New equipment gets the job done
I read with interest Mr. Willis' letter to the Press last week. It wasn't clear to me if he was talking about things or people. If it is personnel he was writing about, a shorter version of this type of logic might be "Chew them up and then spit them out."
If it is equipment/things, then let us be specific to Jamestown.
In 1972, the town bought a track machine/bull dozer to work at the landfill. When the landfill closed, it was used to help compost materials brought to the transfer station. Each year, because it was wearing out, it got more costly to operate. It got worn out, but we continued to try and make do. Finally we had to do without. What happened was that composting- a very important environmental operation, either didn't get done or became more expensive for the town to accomplish by hiring outside contractors to haul the material away.
The same flawed mentality existed with the rest of the town's equipment. Trucks were worn out, wouldn't start, dangerous to operate and when we needed them the most, could not perform.
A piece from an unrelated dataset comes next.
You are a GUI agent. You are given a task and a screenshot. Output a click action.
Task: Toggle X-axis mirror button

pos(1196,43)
Two years ago in one of our snowstorms, five out of six plows were out of service. We had an antiquated backhoe, which we were using to load salt. When one driver finished using it he had to leave it running unattended until the next driver came because if we turned it off we couldn't get it started again.
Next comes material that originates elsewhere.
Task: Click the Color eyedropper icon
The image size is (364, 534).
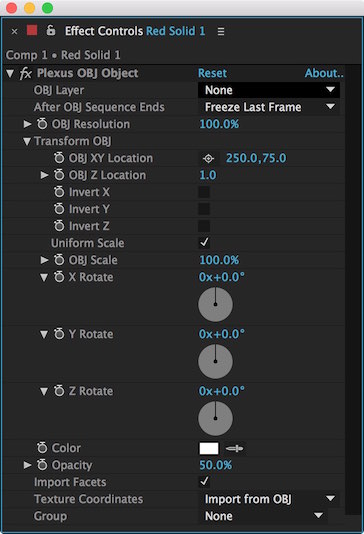Action: click(x=235, y=448)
We now have some decent equipment to work with. When it snows, we can plow, we have a new pay loader which enables us to efficiently load our salt trucks, work on our construction projects, move all kinds of material, and ask Harry at the landfill how much easier it is to compost materials with this new piece of equipment.
The town bought a used street sweeper trying to make do and keep expenses down. The result is it never worked properly, and is very expensive to operate. The age of the piece of equipment made it impossible to get parts to keep it running. End result: streets did not get swept. You cannot provide the type of service a community is entitled to with equipment that is worn out, dilapidated or antiquated.
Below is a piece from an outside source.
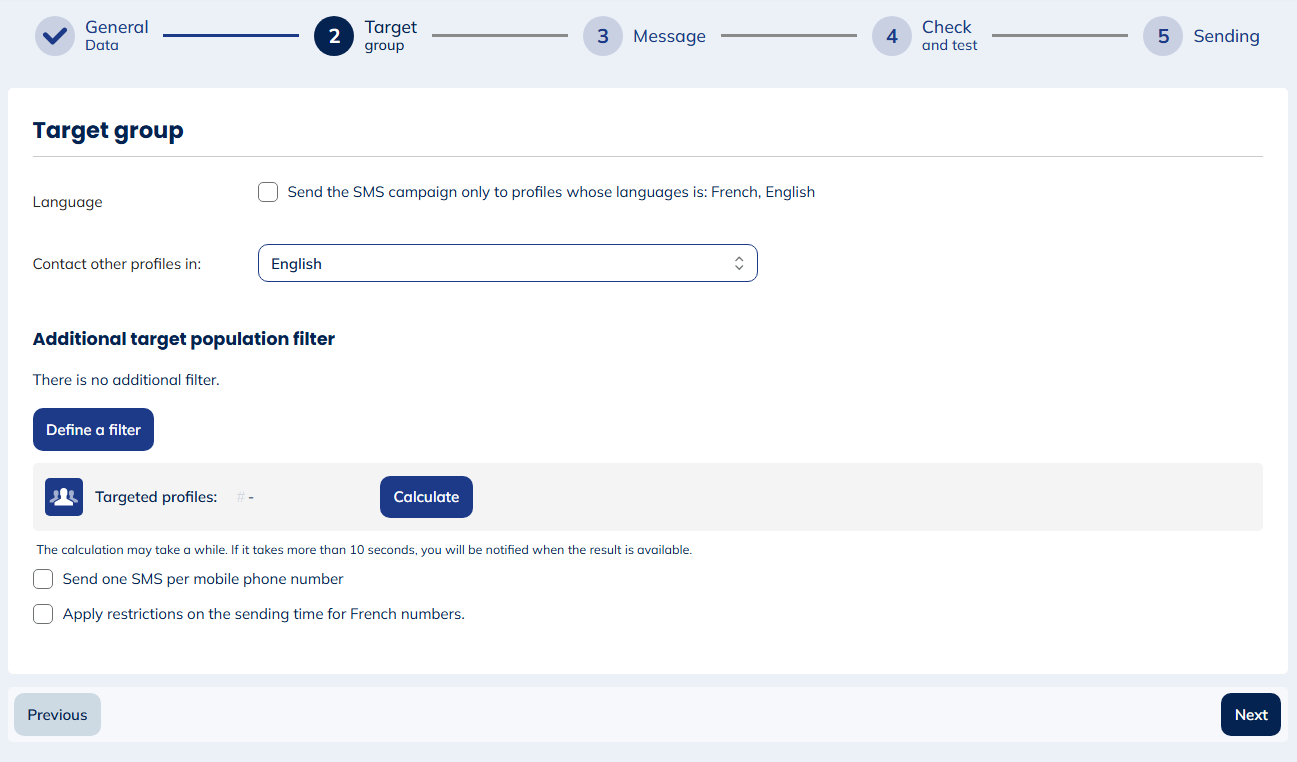Go to the Message step label
Screen dimensions: 1297x762
669,36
I would also like to take this opportunity to point out to Mr. Willis that in no successful private operation, either on this island or in this country, does any manager operate with the flawed mentality put forth in his letter. UPS, which is the model for all fleet operations nationally and internationally, has been as successful as it is because it operates with a philosophy which is in direct opposite of the negative thinking advocated in Mr. Willis' letter.
Paul Robertson Jamestown Highway Dept.